I have been experimenting off and on with PowerShell and IIS 7 and have blogged a number of times about over the last 6 months. I was thinking about the demos I want to run in the talks I'm giving in October - http://richardsiddaway.spaces.live.com/default.aspx?_c01_BlogPart=blogentry&_c=BlogPart&handle=cns!43CFA46A74CF3E96!1575 - and IIS 7 has a number of useful features for demos. 

I want to do as much of the demos as possible remotely - as if it were true data centre environment and that made me realise just how many ways you can interact with IIS 7 through PowerShell.

.NET managed code -  Using the Microsoft.Web.Administration namespace you can work locally with existing objects and create new objects.  It does not appear to have the capability to work remotely.

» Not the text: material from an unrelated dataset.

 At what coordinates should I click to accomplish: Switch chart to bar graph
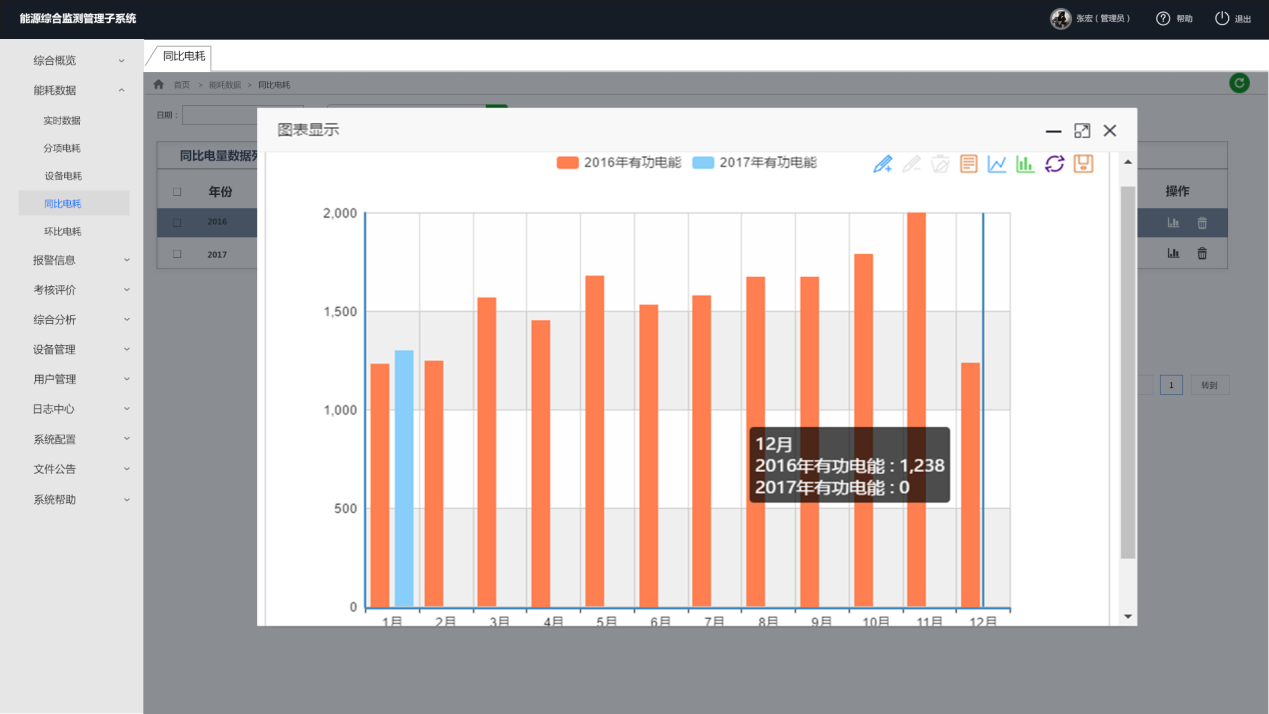(x=1025, y=164)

WMI - working locally can work with existing objects and create new objects in PowerShell version 1 and 2. If you want to work remotely through WMI with existing objects you need to use PowerShell V2 because the IIS 7 WMI Provider has implemented packet privacy which get-wmiobject in V1 can't handle.  (This point is glossed over in the Windows PowerShell Scripting Guide where it is stated that you can work remotely.) 

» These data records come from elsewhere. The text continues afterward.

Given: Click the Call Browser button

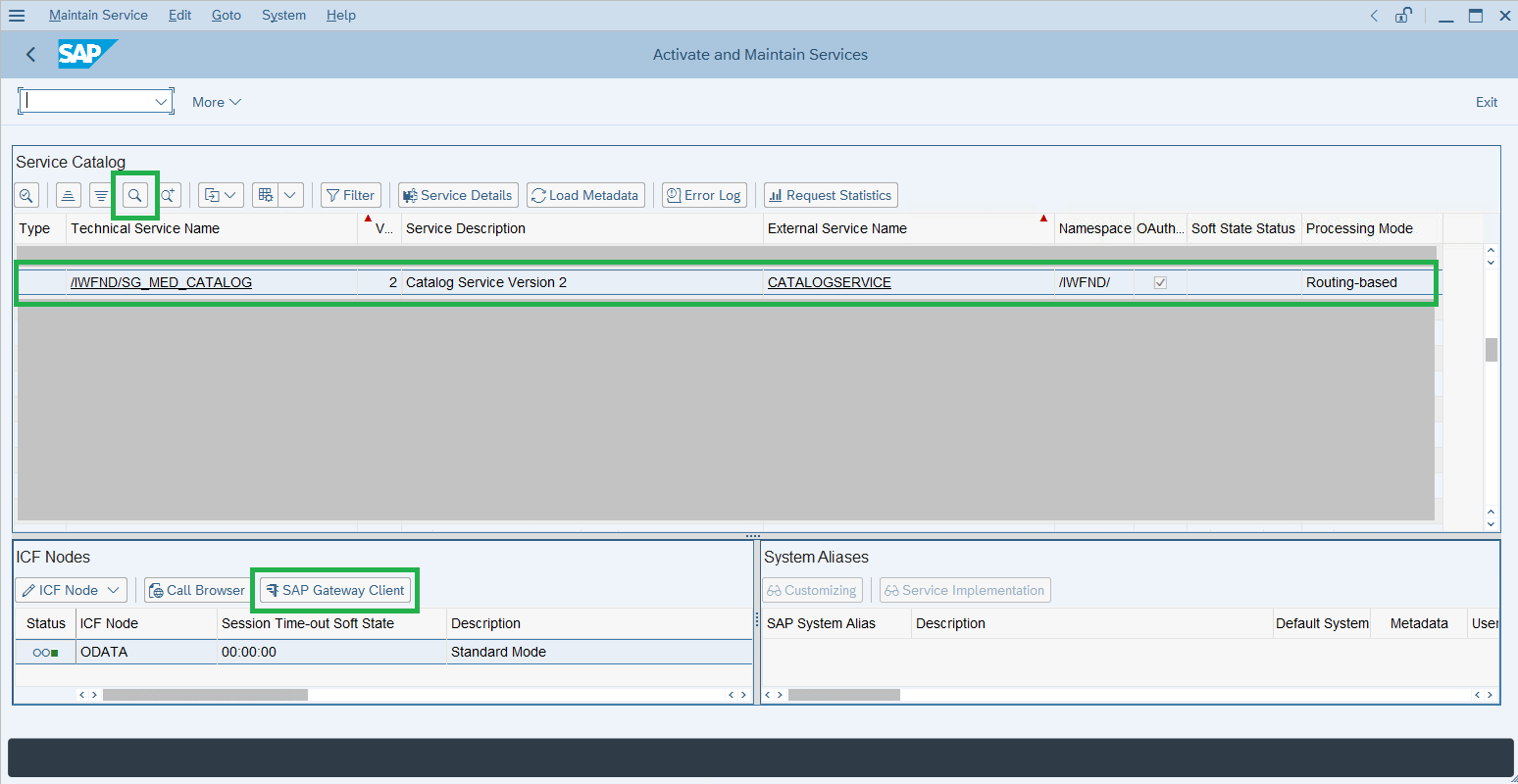Looking at the screenshot, I should pos(196,590).
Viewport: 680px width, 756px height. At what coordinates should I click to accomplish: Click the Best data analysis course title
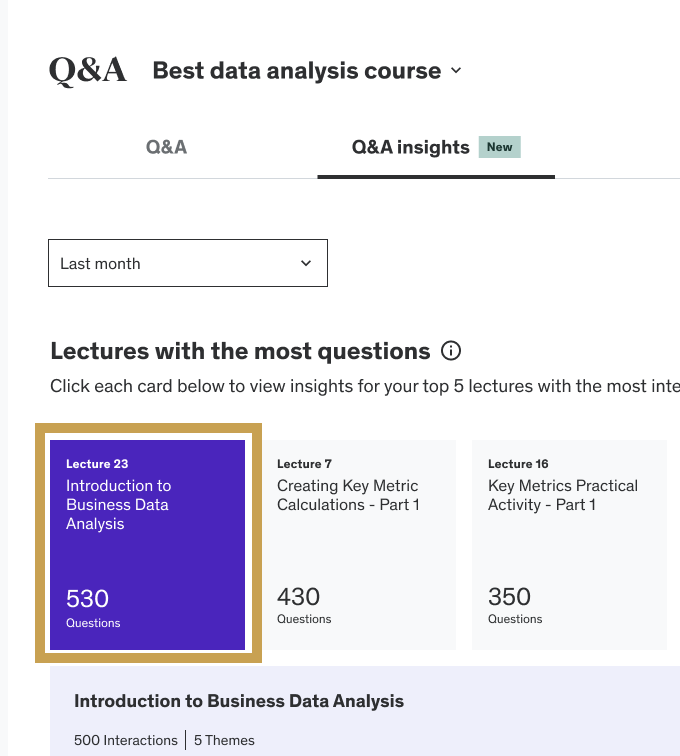coord(297,70)
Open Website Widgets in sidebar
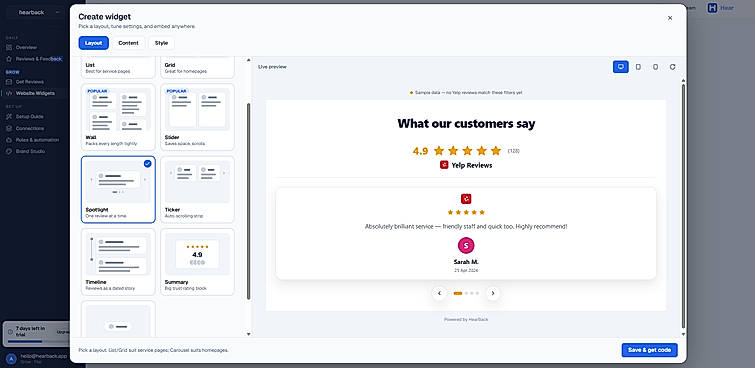Screen dimensions: 755x368 35,93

Creating new objects remotely via WMI is a bit awkward in that [WMIClass] doesn't work with the packet privacy of the provider and Set-WMIInstance in PowerShell V2 CTP2 does not seem to work with the IIS WMI provider.  It is possible to use the .NET classes directly instead of [WMIClass] and that seems to work OK remotely.

IIS Provider works with existing and new objects locally. Does not have a remote capability.

IIS cmdlets works with existing and new objects locally. Does not have a remote capability.

In summary - working locally you have four (4) ways to work with IIS 7 in PowerShell but if you want to work remotely then WMI with some assistance from .NET seems to be the way you have to go.  If you are using PowerShell V2 CTP 2 you can use the remoting features to access IIS 7 as if it was local (or /n software's remote features).

This makes the need for admins to at least understand a bit of .NET even stronger.